Cinque anni di inchiesta per il buco da 14 miliardi

Il dissesto di Parmalat viene alla luce nel dicembre 2003, quando si scopre che il fondo «Epicurum», indicato da Parmalat come la cassaforte del proprio comparto sudamericano, è sostanzialmente una scatola vuota. Il castello di carte creato negli anni da Tanzi e dal suo direttore finanziario Fausto Tonna precipita. Tanzi tenta la fuga in Ecuador, poi rientra in Italia e viene arrestato il 27 dicembre.

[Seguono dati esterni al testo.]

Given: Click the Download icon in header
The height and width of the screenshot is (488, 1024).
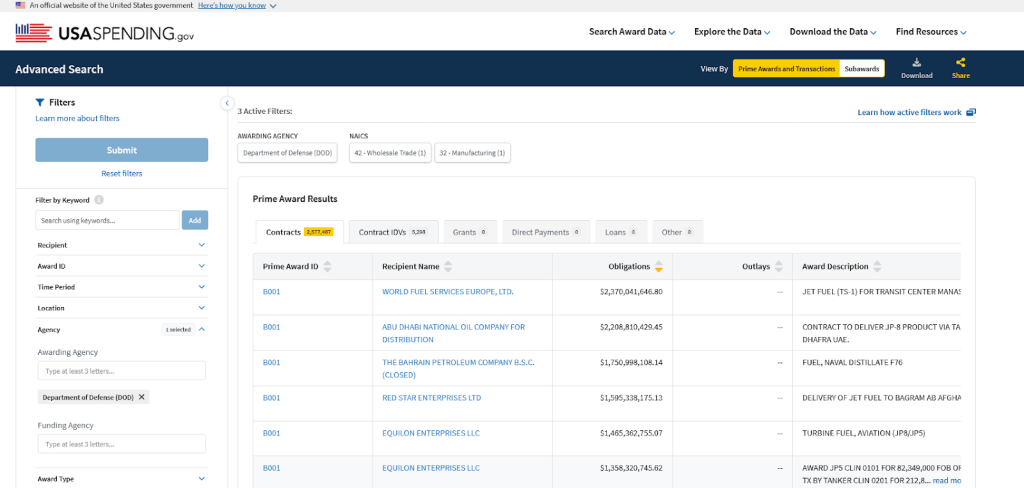Looking at the screenshot, I should (x=916, y=63).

Resta a San Vittore 105 giorni, poi ottiene gli arresti domiciliari.
Analizzando i conti di Collecchio, la Guardia di finanza scopre una voragine: i debiti di Parmalat assommano a 14 miliardi di euro. Tanzi viene incriminato per aggiotaggio e bancarotta fraudolenta. Insieme a lui finiscono sul banco degli imputati finanzieri d’assalto, analisti senza scrupoli e le banche che per anni avevano aiutato Tanzi a dipingere al mercato l’immagine di una Parmalat in piena salute, attirando in trappola risparmiatori di tutto il mondo. A conti fatti, i truffati di Parmalat risulteranno essere oltre 70mila.
Tra le pieghe degli affari occulti di Collecchio emergono in seguito anche numerosi pagamenti sottobanco a politici, per i quali viene incriminato solo Tanzi.